Race Representations: People of Color Missing in Action

Figure 4
Prominence by Race

In this section, we analyze prominence and box office by race.⁴ We report findings for leading characters and box office returns.⁵

Leading Characters
Three-in-four films (73.0%) feature white actors in the leading roles compared to just 17.0% of films with protagonists of color.

Box Office Returns
When it comes to box office returns, films co-led by people of color and white actors grossed the most revenue on average. Films with racially diverse co-leads earned an average of $80,847,647 compared to $50,348,738 for films with white leads and $11,543,365 for films with leads of color. In other words, films with white co-leads/co-leads of color earned 60.5% more on average than films with only white protagonists. Jumanji: Welcome to the Jungle and Kong: Skull Island are examples of major box office draws led by racially diverse ensemble casts in 2017.

Conclusion

Using the revolutionary GD-IQ, we find persistent gaps in gender and race representations in family films. Male leads continue to outnumber female leads two-to-one, and protagonists of color rarely appear as leads.
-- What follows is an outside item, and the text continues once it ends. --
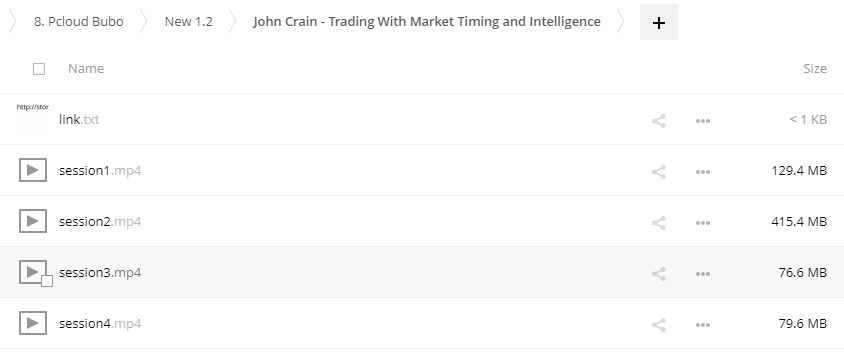Share the session3.mp4 video
This screenshot has width=844, height=361.
pos(659,274)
When it comes to screen time and speaking time, female characters receive far less face time and speak less often than male characters. On a positive note, more family films feature female leads than in the past, and at the current pace of progress, the industry could conceivably achieve protagonist parity in a decade.
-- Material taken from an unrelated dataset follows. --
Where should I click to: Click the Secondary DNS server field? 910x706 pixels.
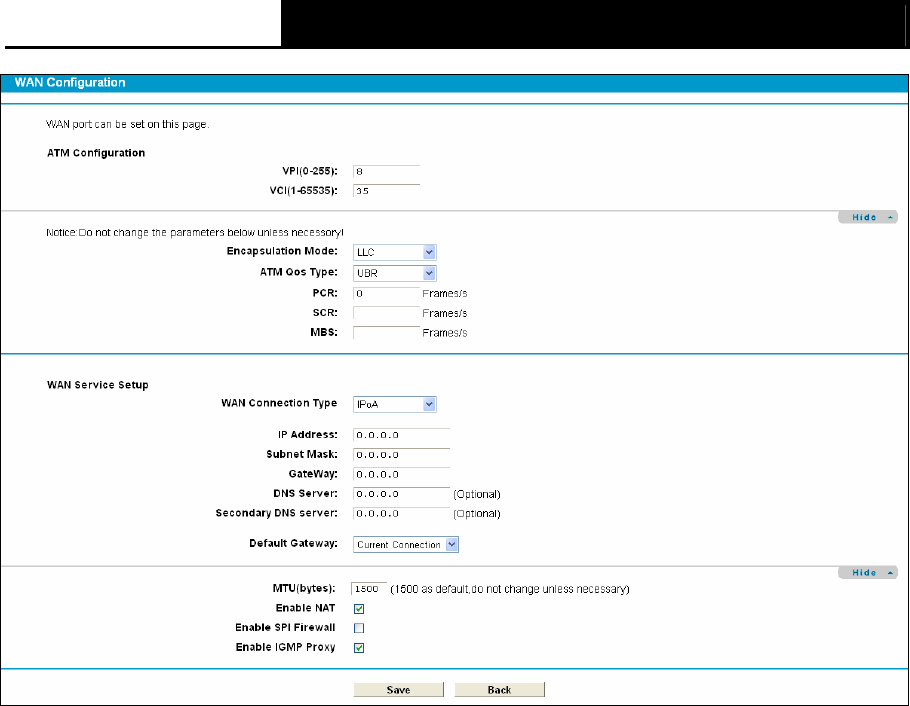click(400, 514)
Gender and race gaps persist, despite the fact that films with female leads and racially diverse co-leads earn more at the box office than films with only male leads and white leads, respectively. In other words, Hollywood studios continue to produce films that do not reflect the gender and race make-up of the population, even though such films make more money.

Recommendations

We recommend that family film studios engage in the following actions to improve their representations of women and people of color: Storytellers can examine character prominence and dialogue at every stage of the production process by using the GD-IQ as a “spellcheck” for gender and race bias. This tool can provide invaluable information about cast parity— including character prominence, language use, speaking time, and other character aspects— at the development, pre-production, production, and post-production stages.
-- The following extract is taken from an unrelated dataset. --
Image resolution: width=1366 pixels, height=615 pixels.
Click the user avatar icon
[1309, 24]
Writers can be more explicit in their character descriptions to ensure that casts are representative of the larger population. For example, “Scene: A crowd gathers in a bank. In the background, we see 50% female characters, 40% people of color, and 10% otherly abled characters.” Studio executives can stop leaving money on the table by rejecting the myth that female leads and leads of color are not as bankable as white, male leads. Women constitute 52% of the movie-going audience,⁶ and Black Americans see movies 21% more often than other Americans,⁷ but the myth persists that leading white men make the most money. Several research studies over multiple years have found that this is simply not the case,⁸ and that films that attract a gender and racially diverse audience rake in three times the amount of money on opening weekend as  films that attract nondiverse audiences.⁹ To take full advantage of the profits to be gained from producing more balanced content, studio executives can prioritize the greenlighting of films featuring women and people of color.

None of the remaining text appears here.